While the dancing stunt was not the cause of Microsoft’s problems at the time, it did personify a deeply rooted one. Microsoft presumed to know what customers thought was cool. But it wasn’t connecting with them, so, really, how could it know? Worse yet, the brand didn’t know itself. Microsoft thought it was injecting fun, whimsy, and spontaneity into its new retail experience and, by extension, its brand. In reality, it looked forced, inauthentic, and totally out of step.
The Microsoft of today is not the same Microsoft of 2009. A lot has changed. Most importantly, Microsoft has rediscovered the consumer pulse, particularly with Gen Z. In 2017, C Space research among 20,000 Americans found that Microsoft has quietly become one of the more relevant and admired tech brands among younger consumers. That’s quite a turnaround from the Electric Slide.
Born into a new technological era, Gen Z has been ingrained with an expectation of digital connectivity, democratized influence, and socialization with everyone, including the brands which they consume. Gen Z takes their interaction with a company personally, expecting a truly reciprocal relationship. They expect to have a voice. They want to be an active collaborator and gravitate toward brands that will partner with them. A study of 15,000 Gen Z’ers by the IBM Institute for Business Value found that when it comes to brand relationships, they seek out authentic opportunities to participate with and contribute to brands.

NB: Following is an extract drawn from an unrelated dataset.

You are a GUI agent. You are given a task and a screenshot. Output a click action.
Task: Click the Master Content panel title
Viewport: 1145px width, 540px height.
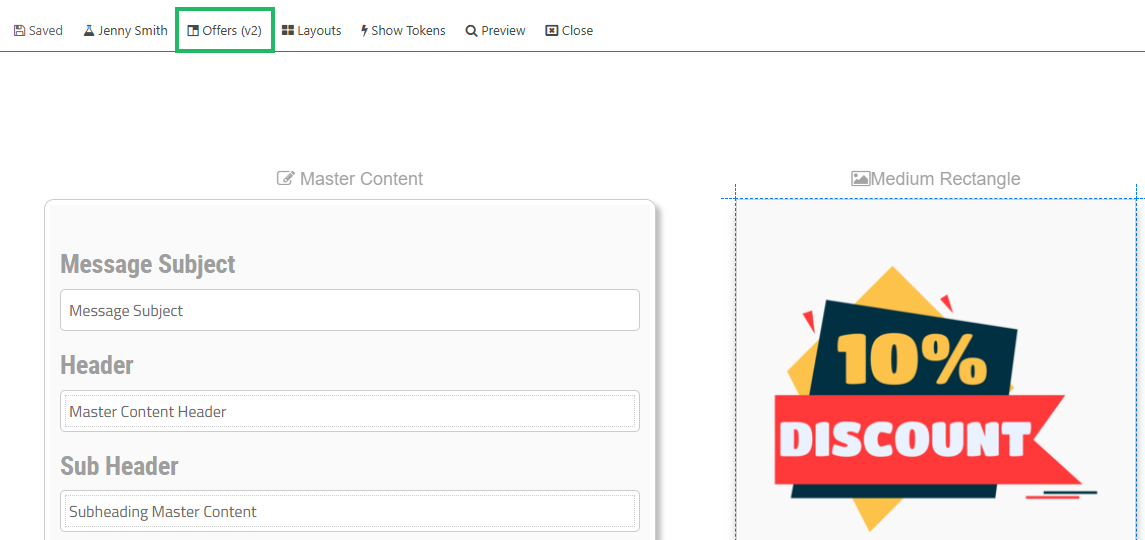pos(361,179)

In step with this approach, Microsoft has shown a willingness to embrace perspectives from outside its corporate HQ. “My passion is to put empathy at the center of everything I pursue – from the products we launch, to the new markets we enter, to the employees, customers and partners,” Satya Nadella, Microsoft’s CEO, told Wired last year about his approach to leadership and cultural transformation. Since he took the reins as CEO in 2014, he’s embraced a more open and collaborative management and innovation style than that of his predecessor, Steve Ballmer. One of the first things Nadella did as CEO was revamp the invite list to the company’s annual gathering of top executives. He invited customers and founders of the startups Microsoft acquired to join.

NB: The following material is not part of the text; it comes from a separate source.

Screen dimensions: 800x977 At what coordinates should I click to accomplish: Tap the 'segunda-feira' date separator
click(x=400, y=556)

Compare this style to the more authoritative one used by other tech companies; a style that pushes innovation out and eschews any idea that outsiders might have valuable insight to offer. “It’s really hard to design products by focus groups. A lot of times people don’t know what they want until you show it to them,” Steve Jobs famously stated.
While this approach may have worked well for tech companies in the past, it’s being upended by Gen Z. What Gen Z doesn’t want is to be dictated to. And, honestly, who does? For Gen Z, innovation equals collaboration. And C Space’s CQ report reveals that in Microsoft they see a company with more democratic values than its peers, one that keeps an ongoing dialogue with them and integrates people like them – and perspectives like theirs – into the heart of the company. As a result, Gen Z rates Microsoft more highly as a company that “gets them” and has a higher rate of recommendation than any other generation.
I’d say that’s a real reason to break out in dance. Just, please, no more Electric Slide.